Vaksin yang telah diproduksi dan dikirim ke berbagai tempat di belahan bumi ini (terutama negara muslim, negara dunia ketiga, dan negara berkembang), adalah sebuah proyek untuk mengacaukan sifat dan watak generasi penerus di negara-negara tersebut.

Vaksin tersebut dibiakkan di dalam tubuh manusia yang bahkan kita tidak ketahui sifat dan asal muasalnya. Kita tau bahwa vaksin didapat dari darah sang penderita penyakit yang telah berhasil melawan penyakit tersebut. Itu artinya dalam vaksin tersebut terdapat DNA sang inang dari tempat virus dibiakkan tersebut.

Pernahkah anda berpikir apabila DNA orang asing ini tercampur dengan bayi yang masih dalam keadaan suci?

DNA adalah berisi cetak biru atau rangkuman genetik leluhur-leluhur kita yang akan kita warisi. Termasuk sifat, watak, dan sejarah penyakitnya.

Lalu apa jadinya apabila DNA orang yang tidak kita tau asal usul dan wataknya bila tercampur dengan bayi yang masih suci? Tentunya bayi tersebut akan mewarisi genetik DNA sang inang vaksin tersebut.

Pernahkan anda terpikir apabila sang inang vaksin tersebut dipilih dari orang-orang yang terbuang, kriminal, pembunuh, pemerkosa, peminum alkohol, dan sebagainya?

Dari banyak sumber yang saya dengar selama ini, penelitian tentang virus dilakukan kepada para narapidana untuk menghemat biaya penelitian, atau malah mungkin hal itu disengaja?

Zat-zat kimia berbahaya dalam vaksin.

Vaksin mengandung substansi berbahaya yang diperlukan untuk mencegah infeksi dan meningkatkan performa vaksin. Seperti merkuri, formaldehyde, dan aluminium, yang dapat membawa efek jangka panjang seperti keterbelakangan mental, autisme, hiperaktif. alzheimer, kemandulan, dll.
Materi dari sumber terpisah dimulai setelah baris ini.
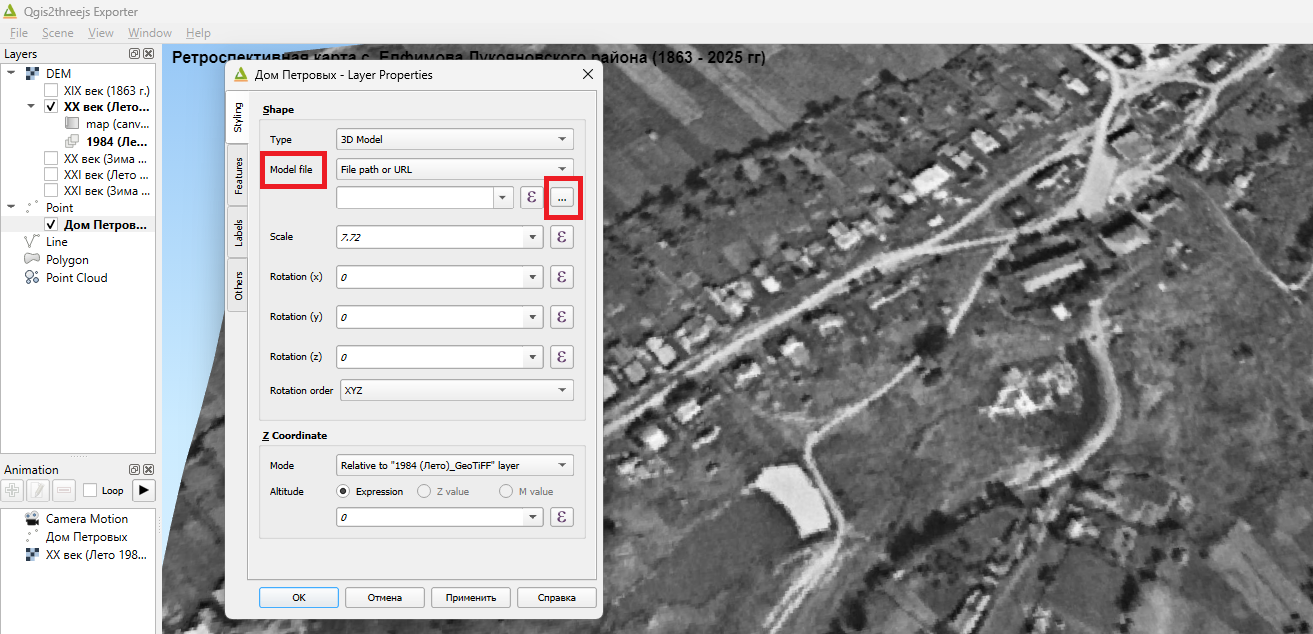Open the expression editor for Rotation (y)
The width and height of the screenshot is (1313, 634).
tap(562, 317)
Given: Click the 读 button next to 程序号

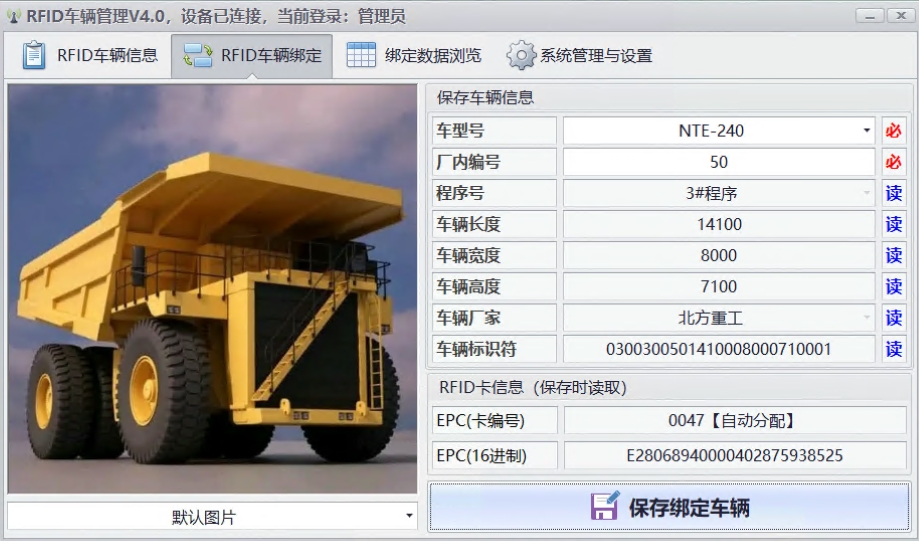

Dalam 10 tahun terakhir, jumlah anak autis meningkat dari antara 200 – 500 % di setiap negara bagian di Amerika.

Babi dalam Vaksin.

Penggunaan asam amino binatang babi dalam vaksin bukanlah berita yang baru. Bahkan kaum Muslim dan Yahudi banyak yang menentang hal ini karena babi memang diharamkan, seperti tertuang dalam Qur’an ayat berikut :

“Diharamkan bagimu (memakan) bangkai, darah, daging babi, (daging hewan) yang disembelih atas nama selain Allah, yang tercekik, yang terpukul, yang jatuh, yang ditanduk, dan diterkam binatang buas, kecuali yang sempat kamu menyembelihnya, dan (diharamkan bagimu) yang disembelih untuk berhala. Dan (diharamkan juga) mengundi nasib dengan anak panah, (mengundi nasib dengan anak panah itu) adalah kefasikan. Pada hari ini orang-orang kafir telah putus asa untuk (mengalahkan) agamamu, sebab itu janganlah kamu takut kepada mereka dan takutlah kepada-Ku. Pada hari ini telah Kusempurnakan untuk kamu agamamu, dan telah Ku-cukupkan kepadamu nikmat-Ku, dan telah Ku-ridhai Islam itu jadi agama bagimu. Maka barang siapa terpaksa karena kelaparan tanpa sengaja berbuat dosa, sesungguhnya Allah Maha Pengampun lagi Maha Penyayang.” (Qur’an surah Al-Maidah (5) ayat 3).